» **Problem to work on**
Write out again each line of the material below, unchanged, from the first one to the line that holds "The image size is (1325, 627).".

» **Data to use**

= = = =

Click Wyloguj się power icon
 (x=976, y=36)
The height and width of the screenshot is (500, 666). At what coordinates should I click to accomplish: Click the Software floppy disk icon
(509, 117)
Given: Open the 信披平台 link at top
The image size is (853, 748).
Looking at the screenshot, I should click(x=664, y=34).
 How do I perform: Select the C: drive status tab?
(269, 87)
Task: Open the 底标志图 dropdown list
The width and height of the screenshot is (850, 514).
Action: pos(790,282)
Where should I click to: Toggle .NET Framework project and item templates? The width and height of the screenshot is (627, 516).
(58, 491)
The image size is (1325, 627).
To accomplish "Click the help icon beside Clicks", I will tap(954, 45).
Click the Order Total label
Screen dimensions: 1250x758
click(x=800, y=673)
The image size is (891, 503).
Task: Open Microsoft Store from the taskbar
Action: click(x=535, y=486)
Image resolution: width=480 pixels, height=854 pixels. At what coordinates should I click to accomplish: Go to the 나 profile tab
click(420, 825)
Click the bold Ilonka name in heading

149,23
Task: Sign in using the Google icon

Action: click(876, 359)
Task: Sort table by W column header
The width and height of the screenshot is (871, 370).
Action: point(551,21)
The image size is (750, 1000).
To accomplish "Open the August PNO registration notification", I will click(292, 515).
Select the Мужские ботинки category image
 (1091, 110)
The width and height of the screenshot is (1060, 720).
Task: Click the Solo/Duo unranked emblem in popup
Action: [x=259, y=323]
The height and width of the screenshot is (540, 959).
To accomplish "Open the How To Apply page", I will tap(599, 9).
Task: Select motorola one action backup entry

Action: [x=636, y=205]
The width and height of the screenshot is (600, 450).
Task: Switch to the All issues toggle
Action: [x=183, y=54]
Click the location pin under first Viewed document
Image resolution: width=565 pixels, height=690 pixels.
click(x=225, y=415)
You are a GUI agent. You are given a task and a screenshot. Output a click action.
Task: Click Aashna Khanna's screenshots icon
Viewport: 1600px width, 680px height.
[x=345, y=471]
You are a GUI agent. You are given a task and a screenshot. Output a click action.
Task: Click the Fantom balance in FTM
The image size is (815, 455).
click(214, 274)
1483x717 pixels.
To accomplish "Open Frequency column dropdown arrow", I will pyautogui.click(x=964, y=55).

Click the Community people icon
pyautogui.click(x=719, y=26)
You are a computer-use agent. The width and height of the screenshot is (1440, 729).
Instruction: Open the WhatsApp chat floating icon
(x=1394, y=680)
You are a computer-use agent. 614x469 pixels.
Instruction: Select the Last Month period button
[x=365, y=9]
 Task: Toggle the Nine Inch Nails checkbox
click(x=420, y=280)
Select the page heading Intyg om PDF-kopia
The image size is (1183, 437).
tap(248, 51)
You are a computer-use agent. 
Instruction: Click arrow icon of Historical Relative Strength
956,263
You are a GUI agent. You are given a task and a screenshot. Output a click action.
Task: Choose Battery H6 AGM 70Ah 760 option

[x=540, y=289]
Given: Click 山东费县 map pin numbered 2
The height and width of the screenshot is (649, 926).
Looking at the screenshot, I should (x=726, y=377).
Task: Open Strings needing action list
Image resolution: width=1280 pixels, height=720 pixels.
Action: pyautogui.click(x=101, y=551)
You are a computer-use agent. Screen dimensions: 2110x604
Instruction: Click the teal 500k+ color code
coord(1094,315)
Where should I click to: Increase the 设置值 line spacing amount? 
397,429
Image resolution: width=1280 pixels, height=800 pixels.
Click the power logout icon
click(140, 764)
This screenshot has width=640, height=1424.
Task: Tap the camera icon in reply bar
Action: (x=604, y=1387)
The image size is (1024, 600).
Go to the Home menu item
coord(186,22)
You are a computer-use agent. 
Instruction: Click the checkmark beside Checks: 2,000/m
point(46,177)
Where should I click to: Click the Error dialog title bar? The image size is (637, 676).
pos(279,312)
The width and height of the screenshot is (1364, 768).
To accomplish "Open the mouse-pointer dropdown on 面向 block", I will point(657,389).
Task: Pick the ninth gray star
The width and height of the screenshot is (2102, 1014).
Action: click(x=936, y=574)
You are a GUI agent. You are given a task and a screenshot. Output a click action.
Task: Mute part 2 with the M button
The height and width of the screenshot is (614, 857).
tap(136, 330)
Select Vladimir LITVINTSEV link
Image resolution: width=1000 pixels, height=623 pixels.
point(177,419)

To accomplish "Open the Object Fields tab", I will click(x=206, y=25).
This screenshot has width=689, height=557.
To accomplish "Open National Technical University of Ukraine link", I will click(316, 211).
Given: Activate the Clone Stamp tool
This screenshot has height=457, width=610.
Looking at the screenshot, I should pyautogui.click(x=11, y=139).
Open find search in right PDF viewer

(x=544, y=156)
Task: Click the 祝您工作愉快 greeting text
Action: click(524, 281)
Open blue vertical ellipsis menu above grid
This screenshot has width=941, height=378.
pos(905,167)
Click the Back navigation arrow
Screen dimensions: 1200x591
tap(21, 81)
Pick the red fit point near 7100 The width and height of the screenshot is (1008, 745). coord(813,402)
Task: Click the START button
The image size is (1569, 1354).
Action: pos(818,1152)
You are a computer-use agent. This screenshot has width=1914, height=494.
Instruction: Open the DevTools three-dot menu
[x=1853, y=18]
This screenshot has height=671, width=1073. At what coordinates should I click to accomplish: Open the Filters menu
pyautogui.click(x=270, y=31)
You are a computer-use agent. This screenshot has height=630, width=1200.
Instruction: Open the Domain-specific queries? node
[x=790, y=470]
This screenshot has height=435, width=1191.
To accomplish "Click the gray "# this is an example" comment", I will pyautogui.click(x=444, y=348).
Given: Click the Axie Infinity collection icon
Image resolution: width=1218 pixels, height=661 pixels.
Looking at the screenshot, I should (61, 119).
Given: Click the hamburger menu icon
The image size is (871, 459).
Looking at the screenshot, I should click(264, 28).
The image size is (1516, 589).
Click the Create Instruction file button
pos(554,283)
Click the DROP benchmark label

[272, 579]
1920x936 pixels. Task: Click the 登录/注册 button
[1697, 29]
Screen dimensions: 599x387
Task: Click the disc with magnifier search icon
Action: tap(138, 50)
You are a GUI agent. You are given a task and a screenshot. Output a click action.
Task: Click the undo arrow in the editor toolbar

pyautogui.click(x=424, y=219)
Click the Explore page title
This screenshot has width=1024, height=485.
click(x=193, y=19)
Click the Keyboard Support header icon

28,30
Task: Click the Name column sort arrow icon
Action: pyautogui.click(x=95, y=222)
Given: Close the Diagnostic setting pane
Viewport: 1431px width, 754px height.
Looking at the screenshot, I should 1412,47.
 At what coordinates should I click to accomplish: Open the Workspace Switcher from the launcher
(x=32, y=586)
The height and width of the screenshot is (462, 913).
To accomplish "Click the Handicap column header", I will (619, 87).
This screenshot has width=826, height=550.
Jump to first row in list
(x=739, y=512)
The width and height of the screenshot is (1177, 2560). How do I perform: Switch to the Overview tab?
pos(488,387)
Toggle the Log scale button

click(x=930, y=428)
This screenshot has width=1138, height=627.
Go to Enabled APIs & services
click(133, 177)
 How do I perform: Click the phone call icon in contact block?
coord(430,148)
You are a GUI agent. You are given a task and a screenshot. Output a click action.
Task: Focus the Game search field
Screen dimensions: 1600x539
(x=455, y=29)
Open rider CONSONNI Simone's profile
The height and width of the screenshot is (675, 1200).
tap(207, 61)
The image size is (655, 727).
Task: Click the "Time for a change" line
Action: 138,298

= = = =

» **Solved problem**
Click Wyloguj się power icon
 (x=976, y=36)
The height and width of the screenshot is (500, 666). At what coordinates should I click to accomplish: Click the Software floppy disk icon
(509, 117)
Given: Open the 信披平台 link at top
The image size is (853, 748).
Looking at the screenshot, I should click(x=664, y=34).
 How do I perform: Select the C: drive status tab?
(269, 87)
Task: Open the 底标志图 dropdown list
The width and height of the screenshot is (850, 514).
Action: pos(790,282)
Where should I click to: Toggle .NET Framework project and item templates? The width and height of the screenshot is (627, 516).
(58, 491)
The image size is (1325, 627).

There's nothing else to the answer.